News

Berna, 26.09.2022 - Stabilizzazione dell’AVS (AVS 21)

Il 25 settembre 2022 Popolo e Cantoni hanno accettato la riforma AVS 21, garantendo così il finanziamento dell’AVS fino al 2030.

Sono stati approvati sia la modifica della LAVS che il decreto federale sul finanziamento supplementare dell’AVS mediante l’aumento dell’imposta sul valore aggiunto.I due progetti erano correlati.

Il finanziamento dell’AVS e il livello delle rendite sono dunque garantiti per i prossimi dieci anni. L’età di riferimento sarà dunque fissata a 65 anni tanto per gli uomini quanto per le donne, la riscossione della rendita sarà resa più flessibile e l’imposta sul valore aggiunto (IVA) verrà leggermente aumentata. La riforma entrerà in vigore presumibilmente il 1° gennaio 2024.


Berna, 15.09.2022 - La convenzione di sicurezza sociale con la Tunisia entrerà in vigore

La convenzione di sicurezza sociale tra la Svizzera e la Tunisia entrerà in vigore il 1° ottobre 2022. Essa coordina i sistemi di sicurezza sociale dei due Stati contraenti nell’ambito dell'assicurazione per la vecchiaia, i superstiti e l'invalidità e disciplina in particolare il pagamento delle rendite all’estero.

Ufficio federale delle assicurazioni sociali - Comunicati stampa


Berna, 20.06.2022 - L’applicazione flessibile, in seguito alla pandemia, delle regole europee sulla legislazione applicabile in materia di assicurazioni sociali per i lavoratori frontalieri in telelavoro è prorogata fino al 31 dicembre 2022.

Per il momento, quindi, per i lavoratori frontalieri e i loro datori di lavoro non cambia nulla per quanto riguarda le assicurazioni sociali. A partire dal 2023 le nuove regole dovrebbero tenere maggiormente conto del telelavoro senza modificare la legislazione applicabile in materia di sicurezza sociale.


Berna, 07.04.2022 - L'Ufficio federale delle assicurazioni sociali UFAS ha pubblicato la seguente pagina:


Berna, 01.11.2021 - Nuova convenzione di sicurezza sociale con il Regno Unito.

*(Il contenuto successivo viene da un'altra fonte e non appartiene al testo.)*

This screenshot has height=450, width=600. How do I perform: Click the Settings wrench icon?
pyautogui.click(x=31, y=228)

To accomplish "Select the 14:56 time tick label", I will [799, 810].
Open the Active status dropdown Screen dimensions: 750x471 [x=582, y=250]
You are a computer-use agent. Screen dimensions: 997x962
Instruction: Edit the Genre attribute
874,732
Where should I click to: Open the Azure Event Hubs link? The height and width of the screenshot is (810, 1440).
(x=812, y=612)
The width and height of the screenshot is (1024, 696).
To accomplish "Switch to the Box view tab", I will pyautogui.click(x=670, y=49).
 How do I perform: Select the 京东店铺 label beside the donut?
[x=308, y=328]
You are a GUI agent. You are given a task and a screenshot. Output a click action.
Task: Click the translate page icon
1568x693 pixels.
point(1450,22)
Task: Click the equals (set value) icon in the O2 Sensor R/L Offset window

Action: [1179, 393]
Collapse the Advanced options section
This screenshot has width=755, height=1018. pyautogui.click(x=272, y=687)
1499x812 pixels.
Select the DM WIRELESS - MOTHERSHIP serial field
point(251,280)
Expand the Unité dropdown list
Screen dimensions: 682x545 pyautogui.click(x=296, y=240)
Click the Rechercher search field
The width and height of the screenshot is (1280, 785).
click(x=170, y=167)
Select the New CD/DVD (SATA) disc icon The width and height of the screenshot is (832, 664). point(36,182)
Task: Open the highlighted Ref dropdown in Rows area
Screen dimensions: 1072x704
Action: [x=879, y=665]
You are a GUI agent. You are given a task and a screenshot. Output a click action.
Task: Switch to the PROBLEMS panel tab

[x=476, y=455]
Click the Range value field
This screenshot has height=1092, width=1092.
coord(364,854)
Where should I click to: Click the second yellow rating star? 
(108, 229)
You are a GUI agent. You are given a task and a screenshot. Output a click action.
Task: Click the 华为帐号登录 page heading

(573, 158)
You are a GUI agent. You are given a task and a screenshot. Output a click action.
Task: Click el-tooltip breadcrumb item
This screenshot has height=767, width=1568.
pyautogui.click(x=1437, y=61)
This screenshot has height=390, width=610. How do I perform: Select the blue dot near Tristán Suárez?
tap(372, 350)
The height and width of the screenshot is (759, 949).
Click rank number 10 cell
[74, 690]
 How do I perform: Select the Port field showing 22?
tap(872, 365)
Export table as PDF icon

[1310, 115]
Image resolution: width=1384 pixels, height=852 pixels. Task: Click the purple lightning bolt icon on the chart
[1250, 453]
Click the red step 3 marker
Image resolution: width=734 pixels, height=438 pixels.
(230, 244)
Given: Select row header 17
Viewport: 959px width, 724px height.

La nuova convenzione di sicurezza sociale con il Regno Unito è applicata provvisoriamente dal 1° novembre 2021. Poiché l’Accordo sulla libera circolazione delle persone tra la Svizzera e l’UE non è più applicabile in seguito alla Brexit, la nuova convenzione coordina i sistemi di sicurezza sociali dei due Stati contraenti.


Ginevra, 14.04.2021 - Dal 20 marzo in poi il Consiglio federale ha preso una serie di provvedimenti per attenuare le ripercussioni economiche della diffusione del coronavirus per le imprese e i lavoratori colpiti. Uno di questi provvedimenti è l’indennità di perdita di guadagno per il coronavirus.

I fondi necessari per il pagamento di queste prestazioni, interamente finanziati dalla Confederazione, sono messi a disposizione delle casse di compensazione tramite l'Ufficio centrale di compensazione. Per gestire questo nuovo flusso finanziario e contabile, è stato rapidamente messo in atto un nuovo processo di gestione grazie alla stretta collaborazione con tutti gli attori coinvolti.